┌─ PAGE TEXT
50% of Britain’s scaleups expect to raise finance this year

This is despite the £15bn funding gap identified by the Scaleup Institute between what scaleups need for investment and what’s available

Half of the UK’s 30,000 plus scaleups expect to raise finance this year, either through debt or equity.

But 40 per cent of scaleups perceive that there is not enough capital available to meet their growth needs, according to a Scaleup Institute survey.

Last summer the Scaleup Institute identified a £15bn funding gap between what Britain’s fast-growth businesses need and what is actually available. Other countries have much greater pools of institutional finance going into the entrepreneurial economy.

>See also: UK scale-ups account for one third of all VC investment in Europe

In 2019 there were 33,445 scaleups in the UK, according to the Office for National Statistics. A scale up is defined as a business growing at 20 per cent increase in turnover or increase in employees over a three-year period.

These 30,000 plus scaleups had an average turnover of £32.6m each in 2019 compared with £29.5m in 2018.

And there are another 17,000 scale-ups in the pipeline, defined as business growing at 15 per cent or higher year on year.

>See also: Why the Midlands are an undercapitalised region for growth businesses

In 2019, these 33,445 scaleups generated £1.1trn for the UK economy, a 10 per cent increase year on year, and accounted for 50 per cent of total SMEE turnover (£2.2trn generated by 5.9m SMEs).
└─
┌─ SOURCE EXCERPT
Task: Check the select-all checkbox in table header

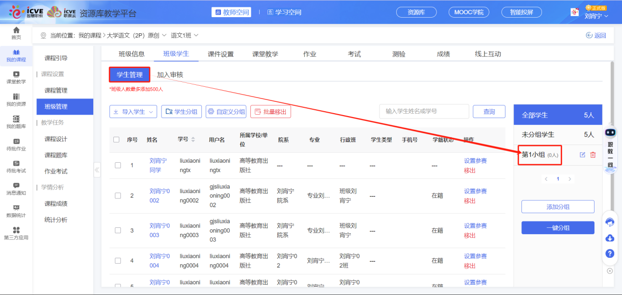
└─
• _REQUEST_: Quote the scaleup funding article above word for word, from "Half of the" down to "the entrepreneurial economy.".

• _RESULT FOR THIS TASK_:
Half of the UK’s 30,000 plus scaleups expect to raise finance this year, either through debt or equity.

But 40 per cent of scaleups perceive that there is not enough capital available to meet their growth needs, according to a Scaleup Institute survey.

Last summer the Scaleup Institute identified a £15bn funding gap between what Britain’s fast-growth businesses need and what is actually available. Other countries have much greater pools of institutional finance going into the entrepreneurial economy.